Text section.
Yikes - 80 gallons a week on a 180? Anything over maybe 5-10% a week seems like overkill to me. What is either a) polluting your tank, or b) getting depleted in your tank, so fast that you need to change that much a week to fix it?

Normally I don't do water changes at all unless I'm getting unusual measurements of something that needs diluting, like nitrates. But even then I'll look first for the reason the reading is high and try to fix that (like maybe something died behind a rock) and wait a little while to see if the levels come back down by themselves.


Larry
 
Interesting topic,

Small regular water changes are great for trace element replacement and minor husbandry (light detrutus removal). They are almost always helpful as long as the source water is clean. However, small regular water changes don't aide in reducing nutrient load or other contaminents we may hope to eliminate.

Large water changes are quite effective in reducing contaminents, but can introduce drastic change to the environment.

I have found it effective to do regular small changes (3-10%), with quarterly large changes (30% or more depending on tank). It isn't uncommon to to a 50% change in my 175 fish only tank. My reef on the other hand, usually doesn't get more than 25 gallons (100 reef + 30 fuge + 15 sump) or so on a big change.

Tasks and exercises.
1/ Answer these questions about the water-change discussion:
(a) Above what weekly percentage does the first writer say water changes seem like overkill?
(b) According to the second writer, what two things are small regular water changes great for?
(c) How often does the second writer do large water changes, and how big are they?
2/ Copy the passage of the water-change discussion between "Yikes - 80 gallons" and "down by themselves.", inclusive, putting "phosphates" in place of "nitrates".

Record set.
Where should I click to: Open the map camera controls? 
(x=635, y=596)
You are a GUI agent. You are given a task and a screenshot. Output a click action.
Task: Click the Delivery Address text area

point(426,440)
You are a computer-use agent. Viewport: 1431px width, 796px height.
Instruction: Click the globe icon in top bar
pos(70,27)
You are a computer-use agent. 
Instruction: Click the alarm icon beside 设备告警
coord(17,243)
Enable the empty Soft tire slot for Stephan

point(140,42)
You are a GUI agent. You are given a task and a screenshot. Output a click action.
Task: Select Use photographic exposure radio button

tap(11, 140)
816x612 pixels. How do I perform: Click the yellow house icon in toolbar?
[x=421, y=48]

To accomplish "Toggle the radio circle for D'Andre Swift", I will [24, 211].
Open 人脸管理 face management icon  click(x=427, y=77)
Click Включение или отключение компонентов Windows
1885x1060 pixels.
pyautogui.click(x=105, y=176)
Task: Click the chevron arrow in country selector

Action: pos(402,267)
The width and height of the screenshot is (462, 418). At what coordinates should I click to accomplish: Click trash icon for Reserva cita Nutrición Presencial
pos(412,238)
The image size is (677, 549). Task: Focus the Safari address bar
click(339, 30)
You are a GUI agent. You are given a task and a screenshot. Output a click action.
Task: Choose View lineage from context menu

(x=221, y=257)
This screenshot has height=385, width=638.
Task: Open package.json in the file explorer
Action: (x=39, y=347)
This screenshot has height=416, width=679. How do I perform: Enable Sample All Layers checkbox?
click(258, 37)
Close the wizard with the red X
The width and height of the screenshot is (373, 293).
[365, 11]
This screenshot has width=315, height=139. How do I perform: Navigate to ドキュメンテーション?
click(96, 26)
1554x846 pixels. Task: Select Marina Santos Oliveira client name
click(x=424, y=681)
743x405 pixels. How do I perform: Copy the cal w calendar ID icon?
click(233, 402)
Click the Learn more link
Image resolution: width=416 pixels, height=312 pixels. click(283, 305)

Answers.
1/
(a) Anything over maybe 5-10% a week.
(b) Trace element replacement and minor husbandry (light detritus removal).
(c) Quarterly, at 30% or more depending on the tank.

2/
Yikes - 80 gallons a week on a 180? Anything over maybe 5-10% a week seems like overkill to me. What is either a) polluting your tank, or b) getting depleted in your tank, so fast that you need to change that much a week to fix it?

Normally I don't do water changes at all unless I'm getting unusual measurements of something that needs diluting, like phosphates. But even then I'll look first for the reason the reading is high and try to fix that (like maybe something died behind a rock) and wait a little while to see if the levels come back down by themselves.